═════ MATERIAL SHOWN

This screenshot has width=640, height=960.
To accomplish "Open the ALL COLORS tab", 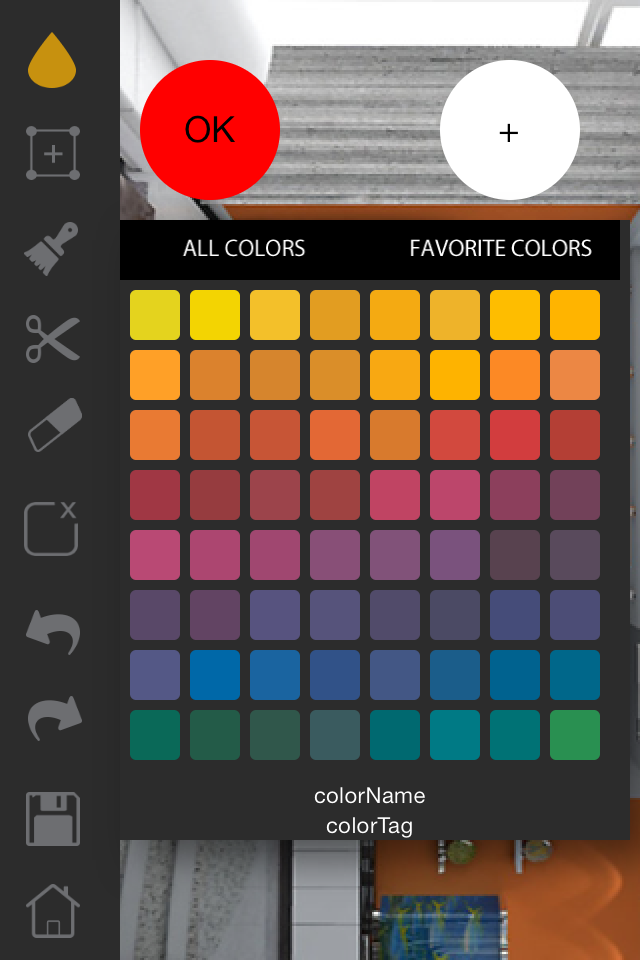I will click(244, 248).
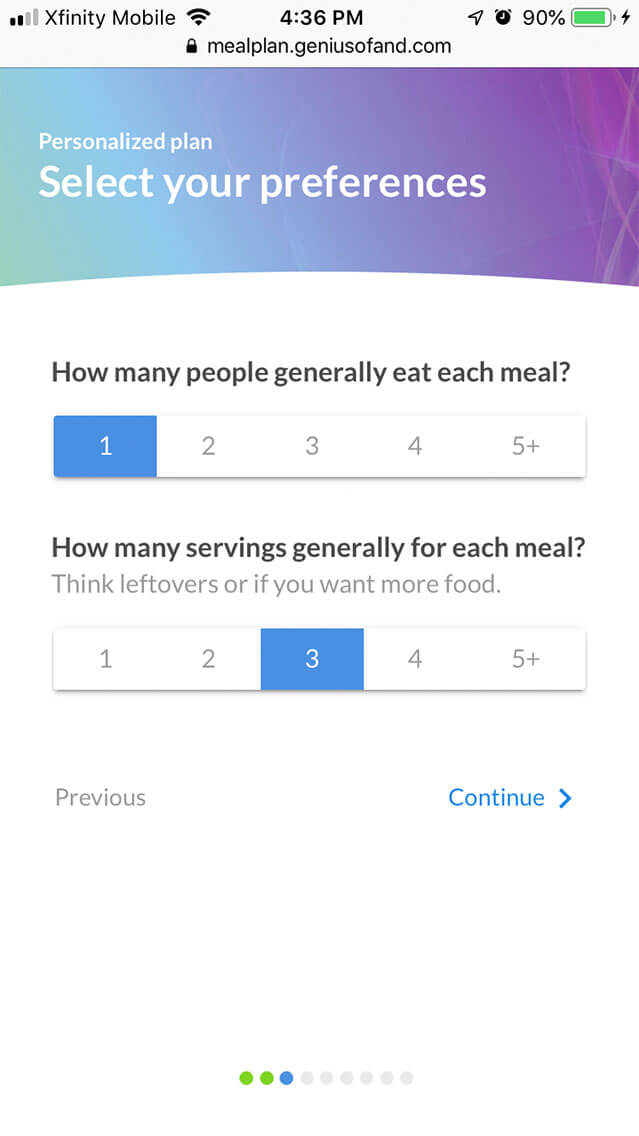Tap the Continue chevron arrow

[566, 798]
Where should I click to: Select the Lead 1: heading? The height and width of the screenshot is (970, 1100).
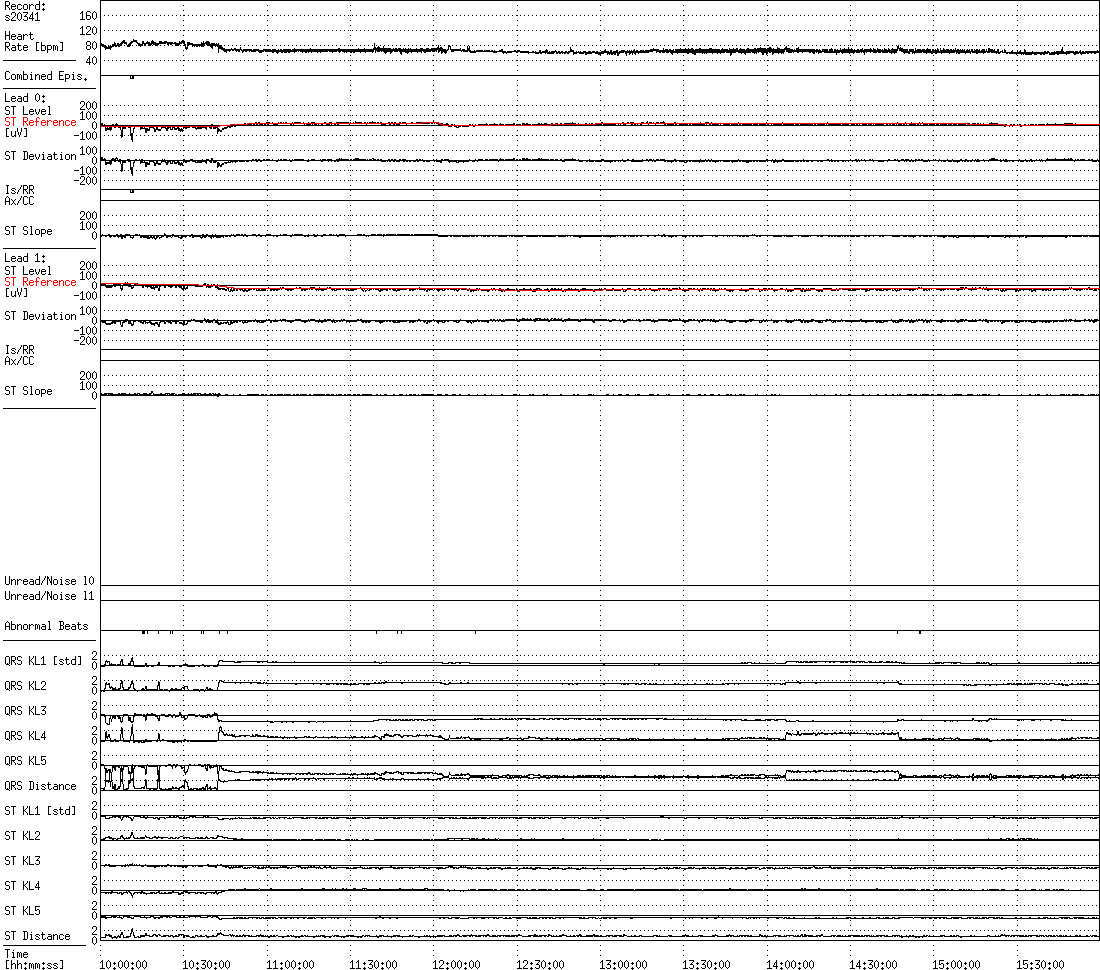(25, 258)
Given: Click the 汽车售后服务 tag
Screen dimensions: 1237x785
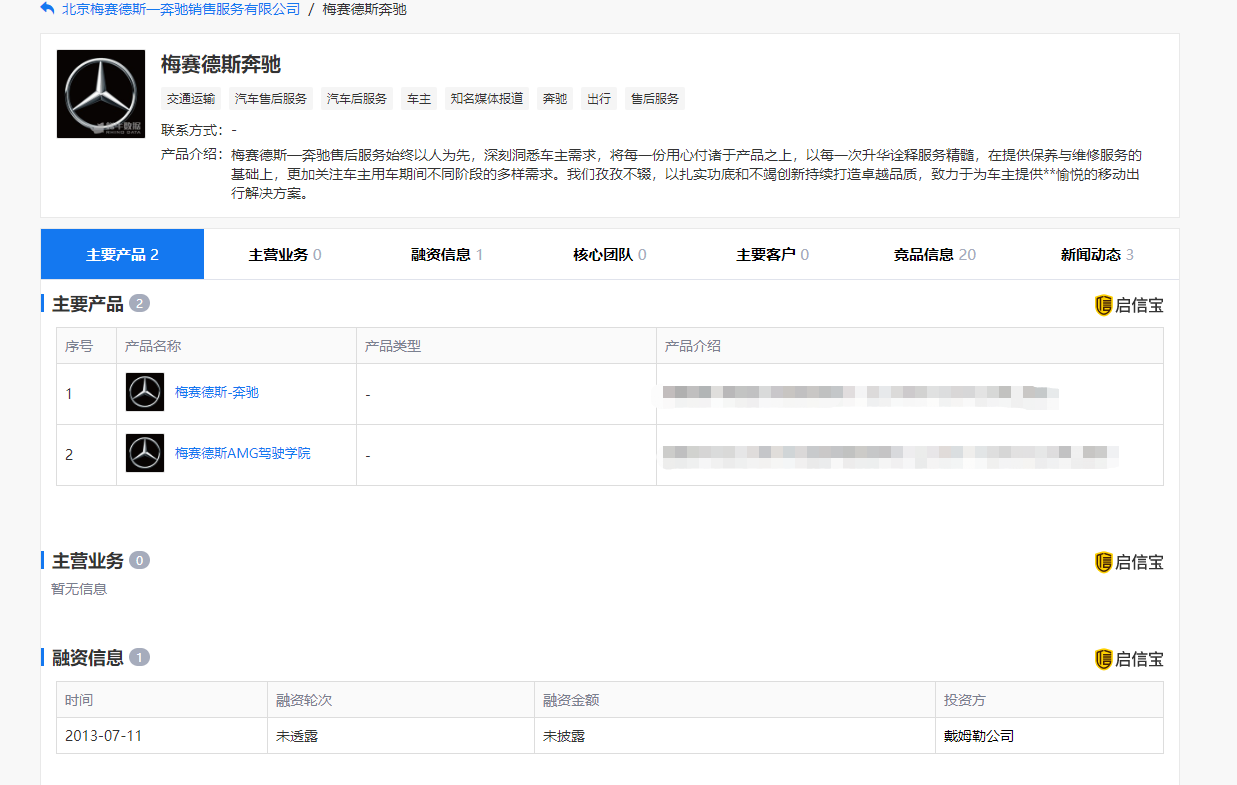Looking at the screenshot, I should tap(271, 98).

══════════

| ABOUT THIS EXERCISE |
What the answer needs is every line from the one containing "Given: Click the 汽车售后服务 tag" through the final line of the data above, copied exactly, without pictures.

| REPLY |
Given: Click the 汽车售后服务 tag
Screen dimensions: 1237x785
Looking at the screenshot, I should tap(271, 98).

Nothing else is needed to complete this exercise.